Massive Scalability Caché’s Enterprise Cache Protocol allows the addition of application servers as usage grows, each of which uses the database as if it was a local database. If disk throughput becomes a bottleneck, more Data Servers can be added, and the database becomes logically partitioned.

Higher Availability Because users are spread across multiple computers, the failure of an Application Server affects a smaller population. Should a Data Server “crash” and be re-booted, or there is a temporary network outage, the Application Servers can continue processing with no observable affects other than a slight pause. In some configura-tions, a Data Server can also be configured to fail-over to a Shadow Server or clustered system, further enhancing reliability.

Lower Costs Large numbers of lost-cost computers can be combined into an extremely powerful system supporting massive processing — “grid computing”.

Transparent Usage Applications don’t need to be written specifi-cally for ECP — Caché applications can automatically take advantage of ECP without change.

Simple System Management / 24-Hour Database Operation

24-Hour OperationsCaché is designed to run 24 hours a day, every day of the year, on systems ranging from small 4-user systems to systems with tens of thousands of users. Many Caché installations are performed by Application Partners, who often have a need to install large systems but can’t afford to provide on-going extensive system management support. These requirements place great demands on the needs for simplicity while supporting the sophisti-cated needs of large sites.

In Caché there is no need to perform operations such as periodically rebuilding indexes for performance or reloading a database when a new version is released, as is common with some relational systems. Such operations are neither simple nor conducive to 24-hour operation. Caché includes a full complement of system management utilities, all of which can be accessed remotely. Major system management functions can be scripted for unattended operation.

Unattended Backup While the Database is Being Updated

Caché supports full, incremental, and cumulative incremental backups. These backups can be performed while the database is up and running, including while database updates are occurring. Backups can be scripted so they are performed automatically without an operator.

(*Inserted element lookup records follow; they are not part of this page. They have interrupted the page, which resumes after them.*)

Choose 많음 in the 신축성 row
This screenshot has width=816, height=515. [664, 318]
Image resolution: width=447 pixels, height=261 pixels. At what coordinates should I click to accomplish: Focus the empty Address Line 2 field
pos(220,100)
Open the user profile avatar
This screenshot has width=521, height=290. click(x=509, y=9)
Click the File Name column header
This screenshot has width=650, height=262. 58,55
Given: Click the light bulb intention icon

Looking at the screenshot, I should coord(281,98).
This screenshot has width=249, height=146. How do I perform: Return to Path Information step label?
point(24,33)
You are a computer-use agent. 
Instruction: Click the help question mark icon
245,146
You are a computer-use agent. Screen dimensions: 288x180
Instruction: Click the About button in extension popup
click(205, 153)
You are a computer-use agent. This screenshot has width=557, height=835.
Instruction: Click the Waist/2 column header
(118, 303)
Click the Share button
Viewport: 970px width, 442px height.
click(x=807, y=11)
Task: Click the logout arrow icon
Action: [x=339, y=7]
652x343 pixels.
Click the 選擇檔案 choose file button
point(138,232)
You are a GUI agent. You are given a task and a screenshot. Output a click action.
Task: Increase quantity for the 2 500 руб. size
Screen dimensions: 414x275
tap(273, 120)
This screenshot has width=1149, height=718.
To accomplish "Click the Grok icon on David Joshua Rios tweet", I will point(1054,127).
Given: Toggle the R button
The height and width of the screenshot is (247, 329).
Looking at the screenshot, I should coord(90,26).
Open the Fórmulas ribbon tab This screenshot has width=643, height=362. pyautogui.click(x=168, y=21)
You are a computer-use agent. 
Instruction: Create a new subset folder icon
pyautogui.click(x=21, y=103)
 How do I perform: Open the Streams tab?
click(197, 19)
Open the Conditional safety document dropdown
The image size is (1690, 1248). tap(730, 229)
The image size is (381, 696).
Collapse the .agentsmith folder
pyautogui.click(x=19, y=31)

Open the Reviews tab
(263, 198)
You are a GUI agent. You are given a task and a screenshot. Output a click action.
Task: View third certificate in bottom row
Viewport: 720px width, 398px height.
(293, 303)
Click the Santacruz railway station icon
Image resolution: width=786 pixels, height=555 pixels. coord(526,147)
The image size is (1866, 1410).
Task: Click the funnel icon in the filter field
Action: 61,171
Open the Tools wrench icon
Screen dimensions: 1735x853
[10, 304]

Hardware and Database Reconfigurations Without Downtime

On each system, Caché maintains “namespace maps” that specify where data and code is stored. Changes to the system, even major changes such as adding a database server or switching to a backup server, can be accomplished by revising the namespace map. Scheduled reconfigurations can be done dynamically, without down time, in a manner transparent to applications. Contin-gency Namespace Maps can be configured to compensate for a variety of failure scenarios.

Introducing Source Changes on a Running System

It is not always practical to halt operations to introduce code changes, and with thousands of PCs and multiple servers, introducing changes can be a real problem.

Caché simplifies this process. To introduce a change in Caché ObjectScript or Basic into a running system, simply load the changed source routine onto the single Data Server where the code resides. The code will be automatically compiled – no linking is required – and Application Servers will be notified they need to reload the revised routine. Of course, such changes should be introduced with caution; a process that made a call from the old version to another routine will get an error upon attempting to return to the changed routine.

The Caché Advantage

Simplified System Management Caché is designed to make day-to-day system management easy by automating required tasks (such as backups) and eliminating many administrative tasks common in other databases. Less system management translates into less trouble and lower costs.

No DBA Caché is so easy to manage, most installations do not even have a DBA.

Dynamic Reconfiguration Dynamic namespace mapping allows system reconfiguration to be accomplished “on the fly”, without interrupting application availability.

Robust 24-Hour Operation On-line backup, Shadow Servers, and Database Clusters support 24-hour operation and seamless recovery from failures.